Excerpted passage:
==============================

It’s not uncommon for companies to invest in business intelligence (BI) and corporate performance management (CPM) software, only to be bitterly disappointed. These tools are purchased in the belief that they can be used independently to gain timely and efficient access to data. The reality is that they are often no more than raw components that bring with them an IT overhead of programming, integration, and support.
Most BI platforms are difficult to use, technical, and inflexible. As a result, they are often kept in the hands of a small number of power users and technicians rather than the wider business community who should be their consumers and beneficiaries.
A BI tool needs to be intuitive to use and to provide fast and accurate answers to organisations starved of information. This is where programming-free environments come into their own, offering rapid familiarity to end users and enabling them to operate independently.
If the solution is modular, it may take some time to model data and craft reports. The best approach is to buy a system that comes with existing reports out of the box, tailored to the retail industry. Even if not precisely what you require, this will facilitate much faster report creation and deliver faster business benefit.

==============================

Exercises to complete:
• 1. In the business intelligence software passage, who are most BI platforms often kept in the hands of?
• 2. List the components of the IT overhead that the business intelligence passage says BI and CPM tools bring with them.
• 3. Reproduce the business intelligence passage starting at the words "Most BI platforms" and stopping after "to operate independently.".

==============================

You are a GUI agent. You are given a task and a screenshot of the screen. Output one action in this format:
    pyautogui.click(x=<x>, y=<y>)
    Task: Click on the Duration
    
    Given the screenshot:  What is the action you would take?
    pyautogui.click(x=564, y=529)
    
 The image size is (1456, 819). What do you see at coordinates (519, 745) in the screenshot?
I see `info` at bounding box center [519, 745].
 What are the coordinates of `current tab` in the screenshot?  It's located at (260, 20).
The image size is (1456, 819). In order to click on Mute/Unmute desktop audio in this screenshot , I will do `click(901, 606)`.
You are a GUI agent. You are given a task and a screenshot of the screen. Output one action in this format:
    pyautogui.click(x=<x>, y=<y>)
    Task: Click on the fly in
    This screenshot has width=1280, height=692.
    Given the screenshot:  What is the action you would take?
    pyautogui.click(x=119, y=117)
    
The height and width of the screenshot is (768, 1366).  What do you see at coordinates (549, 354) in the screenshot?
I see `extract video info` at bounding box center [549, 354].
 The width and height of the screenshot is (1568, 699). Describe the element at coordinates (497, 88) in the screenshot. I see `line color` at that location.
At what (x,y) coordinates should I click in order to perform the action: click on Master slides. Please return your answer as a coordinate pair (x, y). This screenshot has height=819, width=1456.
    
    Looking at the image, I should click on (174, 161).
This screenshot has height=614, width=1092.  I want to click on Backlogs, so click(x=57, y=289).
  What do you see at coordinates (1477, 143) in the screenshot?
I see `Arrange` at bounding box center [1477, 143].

==============================

Solutions for each task:
• 1. A small number of power users and technicians.

• 2. Programming, integration, support

• 3.
Most BI platforms are difficult to use, technical, and inflexible. As a result, they are often kept in the hands of a small number of power users and technicians rather than the wider business community who should be their consumers and beneficiaries.
A BI tool needs to be intuitive to use and to provide fast and accurate answers to organisations starved of information. This is where programming-free environments come into their own, offering rapid familiarity to end users and enabling them to operate independently.